Extrait du document
☆ ☆ ☆ ☆ ☆ ☆ ☆
Strasbourg. Dimanche 8 septembre 2013

L’Afrique, au dos du monument. L’image est forte. Au premier plan, sur la droite, des chaînes et des entraves sont posées sur un tronc. Au sol, au milieu, un fouet. Du côté droit, un Européen délie un esclave noir, tandis qu’un autre Africain lui baise la jambe en signe de reconnaissance. Derrière la presse, des Européens distribuent des livres à des Noirs qui se précipitent, avides de savoir. Devant à gauche, un Africain serrant un petit livre sur son cœur et un Européen –le philanthrope anglais William Wilberforce, fervent partisan de l’abolition de l’esclavage– sont tombés dans les bras l’un de l’autre. Il faut se souvenir que l’esclavage, un temps aboli par la Révolution française (1794), avait été rétabli par Bonaparte premier consul en 1802, et ce n’est qu’en 1848, soit quelques années après la pose de ces plaques en 1844, que Victor Schœlcher obtiendra enfin son abolition définitive. Ce choix de sujet, cette représentation, disent assez les convictions républicaines et humanistes de David d’Angers.

Strasbourg. Dimanche 8 septembre 2013

En continuant de tourner, on arrive au quatrième côté, l’Amérique. Devant la presse, un texte composé avec les caractères typographiques en relief, et un homme tient un papier de même dimension, c’est le document qui vient tout juste d’être imprimé. Cet homme, c’est Benjamin Franklin et ce texte, c’est la Déclaration d’indépendance des treize États-Unis d’Amérique. Sont aussi présents Washington, Jefferson qui est l’auteur du texte, et La Fayette un peu plus à gauche, serrant sur sa poitrine l’épée que le pays lui a remise en remerciement des services rendus. À droite, on trouve Simon Bolivar, qui a été l’acteur principal de l’indépendance d’une grande partie du nord de l’Amérique du Sud, depuis Panama jusqu’au Pérou; il reçoit les marques d’affection des Indiens.
☆ ☆ ☆ ☆ ☆ ☆ ☆
Travail à réaliser
Prolongez l'extrait consacré aux faces sculptées du monument de Strasbourg en reprenant juste après sa dernière phrase.

Contenu des données
☆ ☆ ☆ ☆ ☆ ☆ ☆
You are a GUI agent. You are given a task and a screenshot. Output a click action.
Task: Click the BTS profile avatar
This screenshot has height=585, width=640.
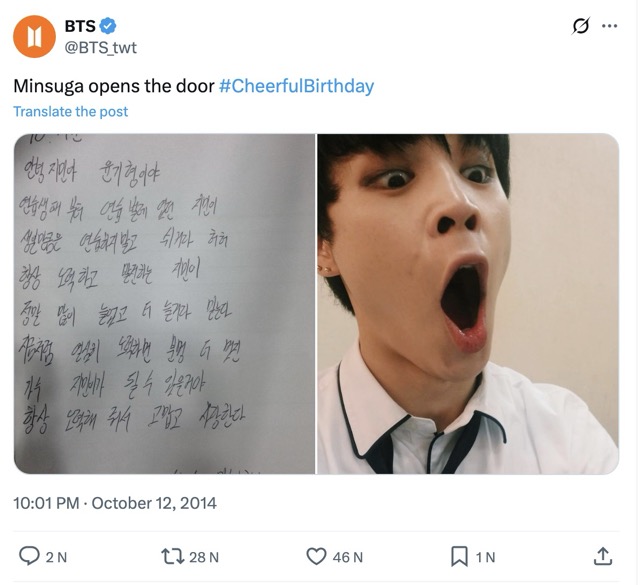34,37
☆ ☆ ☆ ☆ ☆ ☆ ☆
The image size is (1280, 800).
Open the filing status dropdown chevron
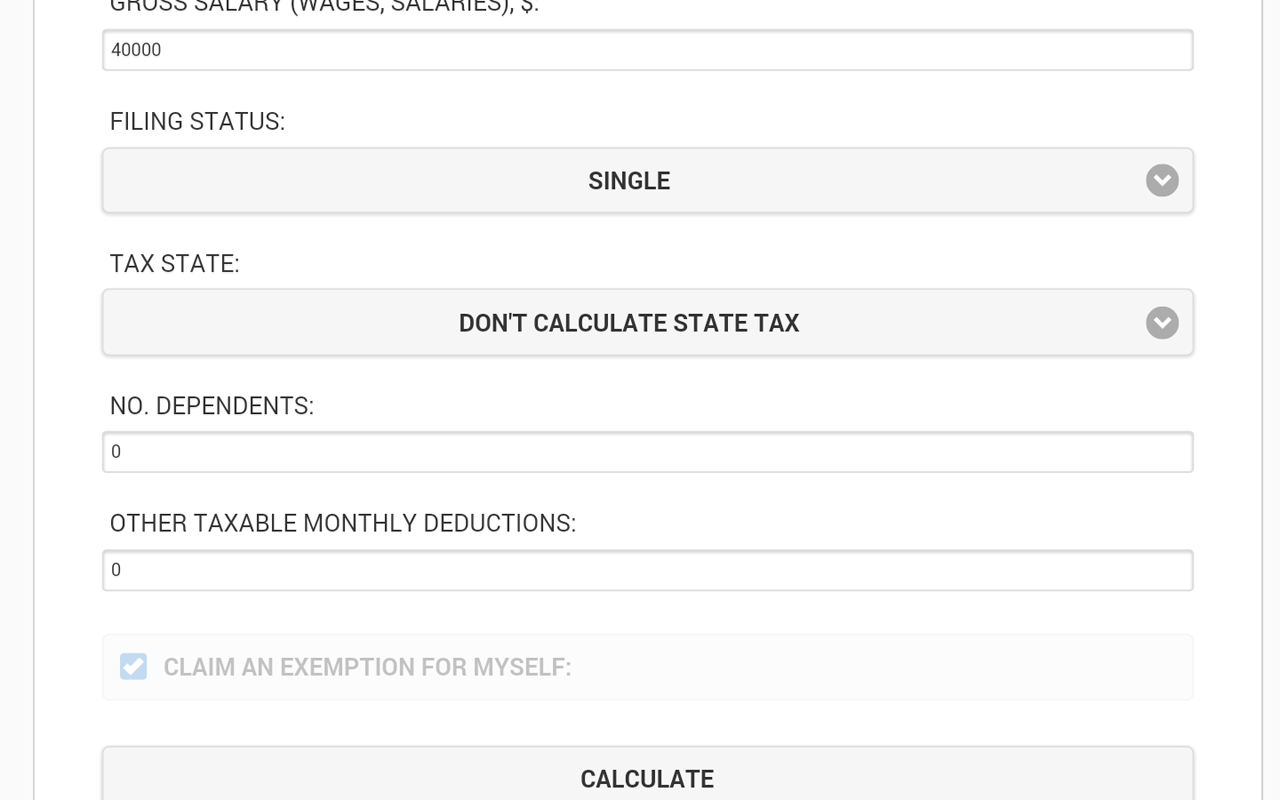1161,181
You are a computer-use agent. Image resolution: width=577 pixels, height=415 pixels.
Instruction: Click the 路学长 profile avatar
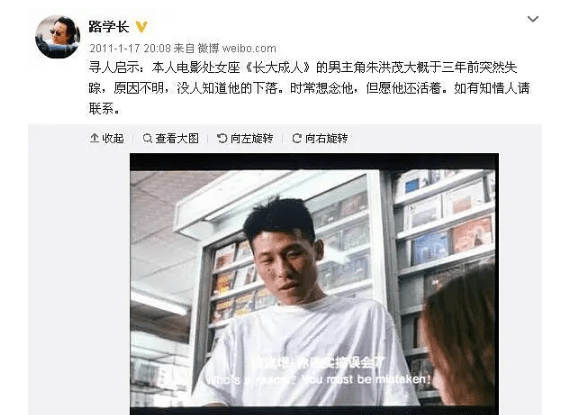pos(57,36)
☆ ☆ ☆ ☆ ☆ ☆ ☆
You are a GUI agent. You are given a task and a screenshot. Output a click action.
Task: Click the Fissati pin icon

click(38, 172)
☆ ☆ ☆ ☆ ☆ ☆ ☆
Corrigé de l'exercice
Si je me suis tant attardé sur ce monument, c’est d’une part parce que Gutenberg a beau être né et mort ailleurs, avoir réalisé concrètement son invention ailleurs, il n’en est pas moins un personnage essentiel de Strasbourg, où il a imaginé le procédé qui allait révolutionner le monde, et où il a travaillé à la composition chimique de l’alliage métallique approprié. C’est d’autre part parce que ces quatre bas-reliefs de David d’Angers sont intéressants à voir, mais encore mille fois plus intéressants lorsque l’on comprend le détail de ce qu’ils représentent. J’ajouterai que j’ai, à titre très personnel, un intérêt particulier à évoquer Benjamin Franklin. En effet, mes fonctions de proviseur du lycée Léonard de Vinci à Melun faisaient de moi, de facto, le directeur pédagogique du GRETA (établissement public d’enseignement pour personnes sorties du système scolaire) de La Rochette, qui était à l’époque installé dans les locaux d’un petit château à vrai dire en assez piètre état, dans le grenier duquel se trouvait une longue barre de fer à première vue assez banale, mais qui était un paratonnerre que Benjamin Franklin en personne avait placé sur le château quand le système était encore à l’état expérimental.

 

À présent, avant de passer à mon prochain article sur la cathédrale de Strasbourg, encore deux photos.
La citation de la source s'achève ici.